CONNEAUT – A permanent fix to the balky wind turbine at Conneaut Middle School could come before the end of the year, Kent Houston, Conneaut Area City Schools superintendent, said Tuesday.
The 600-kilowatt turbine, erected early this year, has operated barely more than 60 percent of the time, according to a letter sent to Houston from owner NexGen Energy of Boulder, Colo. NexGen had expected the machine to work at a 95 percent level.
The problem is a faulty hydraulic system, John M. Brown, NexGen president, said in his letter.
“Unfortunately, the hydraulic system has failed to maintain the pressure necessary to operate the turbine effectively on an ongoing basis,” he said. “At no point has there been a safety risk to anyone. Without a properly functioning hydraulic system, the turbine simply does not run.”
Houston and school board member Nicholas Iarocci spoke recently with NexGen officials. New hydraulics will be installed within four to six weeks, Houston said.
“Hopefully, (the problem) is coming to an end,” he said.
The massive turbine was built at no cost to the school district, which agreed only to buy power it generates for a 10-year period. School officials were banking on NexGen’s rates proving cheaper than FirstEnergy’s costs.
The turbine’s low performance has made it difficult to evaluate the extent of savings, Iarocci said. The school’s electric bills are smaller but not as small as they could be if the machine were running as billed, he said.
“We’re not saving as much as we thought we would save,” Iarocci said. “But it’s not costing us any money. Overall, we’ve saved money by combining NexGen and First Energy.”
Treasurer Mary Gillespie agreed. Utility bills are down compared to 2009, she said. Officials know the turbine’s true worth will be known after it has been operating steadily for a few years, Gillespie said.
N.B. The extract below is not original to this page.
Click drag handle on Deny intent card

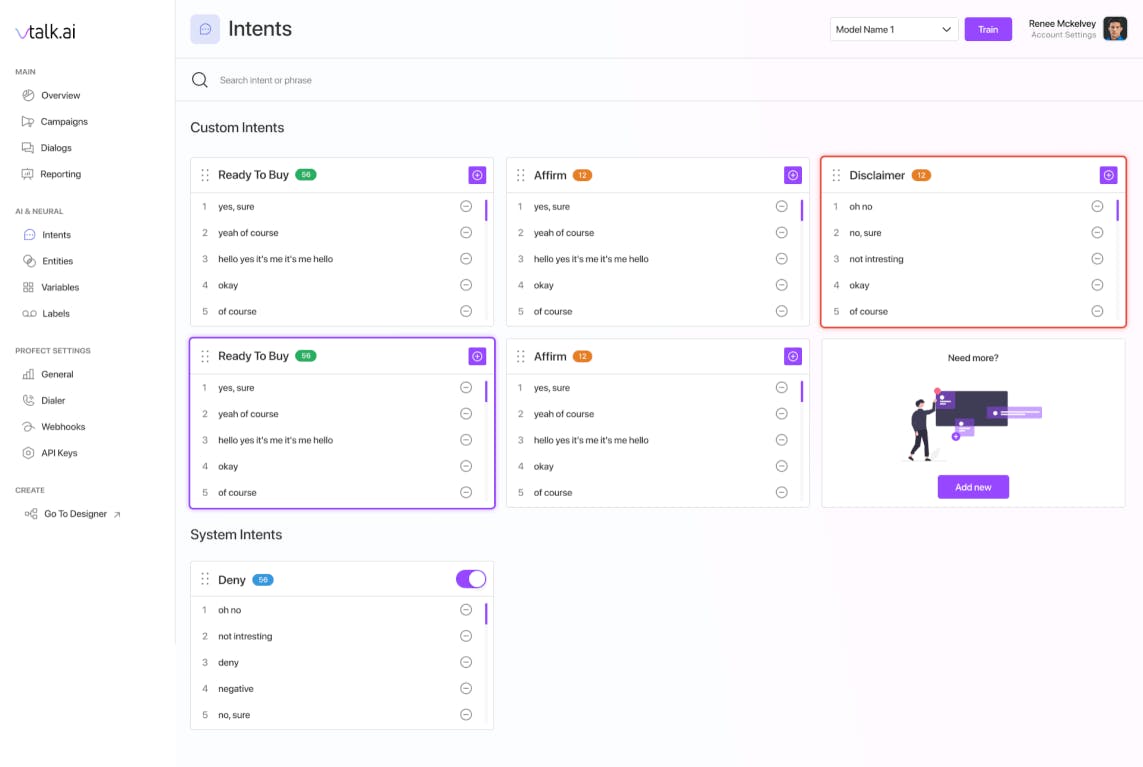205,580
“We knew it would be long-term,” she said.
NexGen is just as affected as the Conneaut Middle School, Brown said in his letter.
“As you know, NexGen Energy, as the owner of the system, has made a significant financial investment in your project and is compensated on electricity generated, so we share your concern and disappointment,” he wrote.
As a goodwill gesture, the company has agreed to freeze the rate it charges the district through 2011, Brown wrote.
The turbine, designed to provide 60 percent of the electricity needed at the middle school, raised concerns as far back as March, just a few weeks after it began operating. At that time, officials were told a few parts were needed to make it fully operational.
Over the past few months, plenty of people have contacted the district about the idled turbine, board members said.
NexGen also owns a smaller 400 kW turbine that is providing power to the city of Conneaut’s wastewater treatment plant. That turbine, perched on the Lake Erie shore, hasn’t been a problem, officials have said.